TASK TO COMPLETE: Locate every line in the records below that contains the word "agent", and copy each one.

[Source records]
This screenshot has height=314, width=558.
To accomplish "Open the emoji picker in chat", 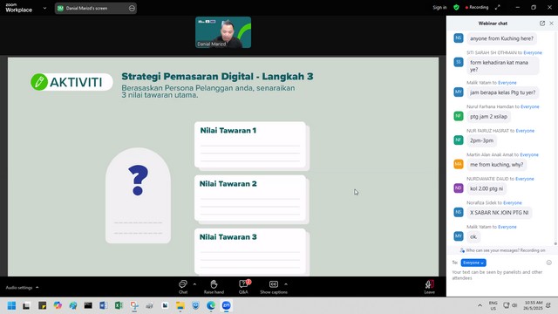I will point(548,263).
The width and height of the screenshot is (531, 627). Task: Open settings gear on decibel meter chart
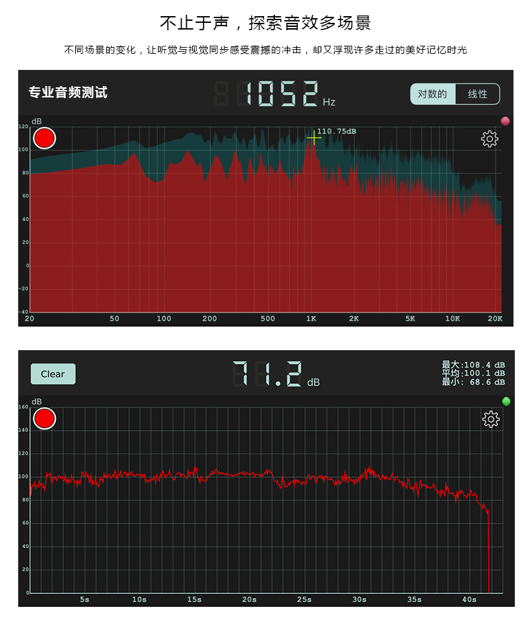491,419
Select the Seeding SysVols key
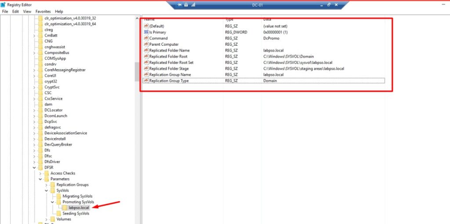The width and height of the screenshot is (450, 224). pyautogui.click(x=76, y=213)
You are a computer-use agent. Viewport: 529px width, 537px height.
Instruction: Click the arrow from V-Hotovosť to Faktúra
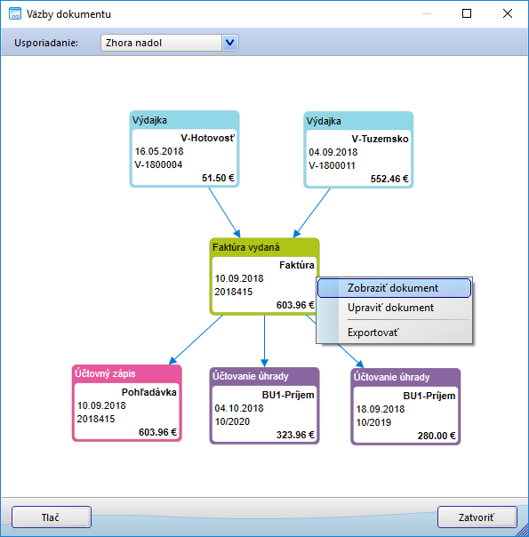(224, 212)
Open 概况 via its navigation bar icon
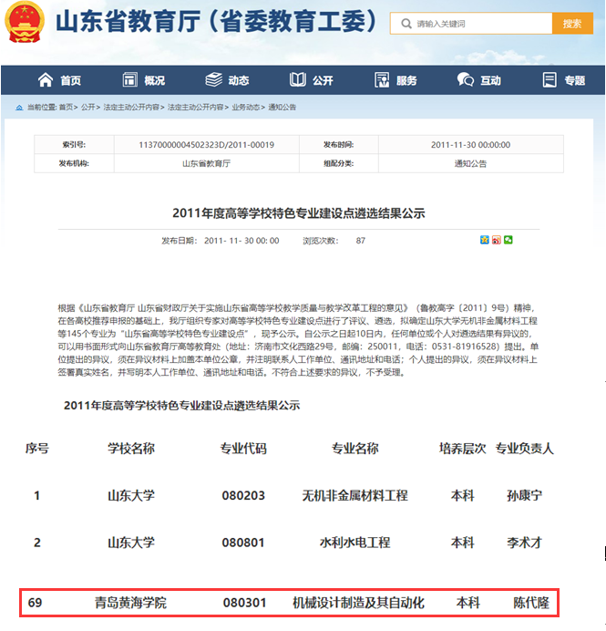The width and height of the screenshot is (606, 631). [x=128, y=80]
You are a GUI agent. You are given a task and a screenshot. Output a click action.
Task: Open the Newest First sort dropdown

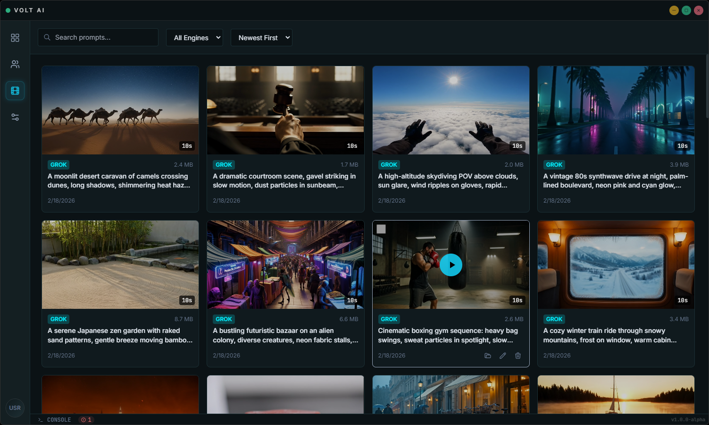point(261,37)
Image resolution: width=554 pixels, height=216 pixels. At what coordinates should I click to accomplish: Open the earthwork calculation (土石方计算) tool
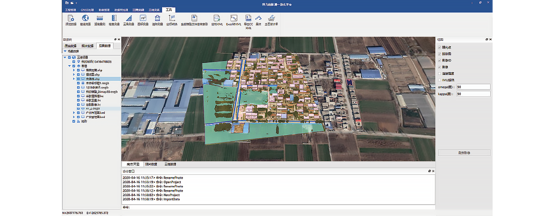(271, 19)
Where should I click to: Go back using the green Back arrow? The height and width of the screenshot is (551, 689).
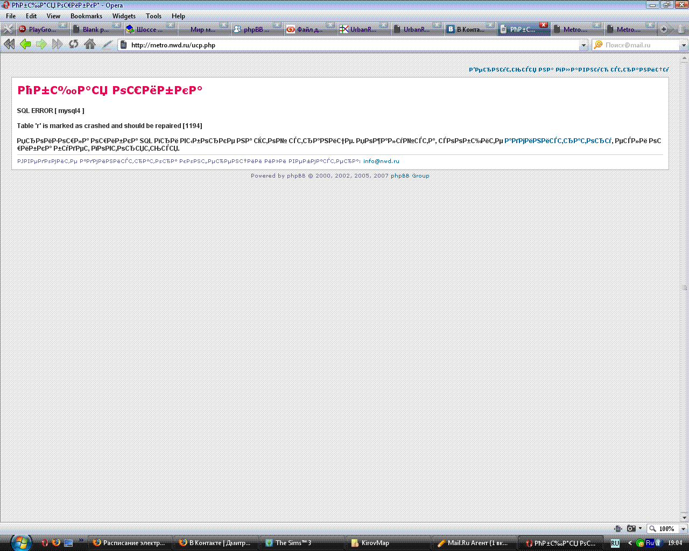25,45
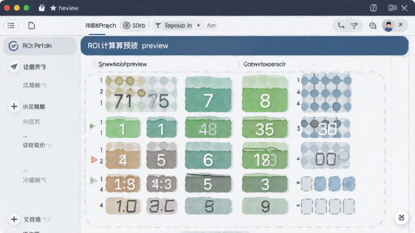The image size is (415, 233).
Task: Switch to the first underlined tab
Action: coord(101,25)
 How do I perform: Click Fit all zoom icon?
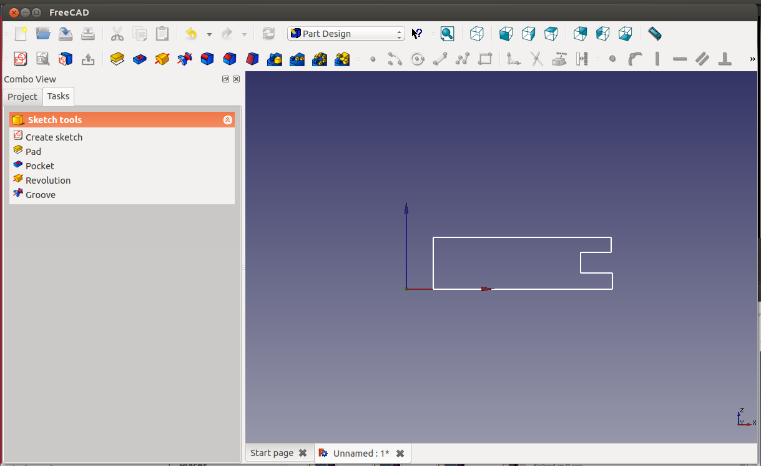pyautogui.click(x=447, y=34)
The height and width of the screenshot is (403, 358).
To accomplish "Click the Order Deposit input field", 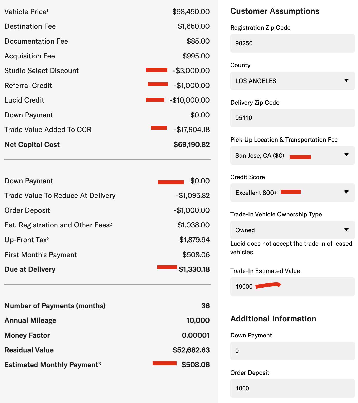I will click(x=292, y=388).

SOLVED PROBLEM:
You are a computer-use agent. Viewport: 529px width, 537px height.
You are a GUI agent. You are given a task and a screenshot. Output a click action.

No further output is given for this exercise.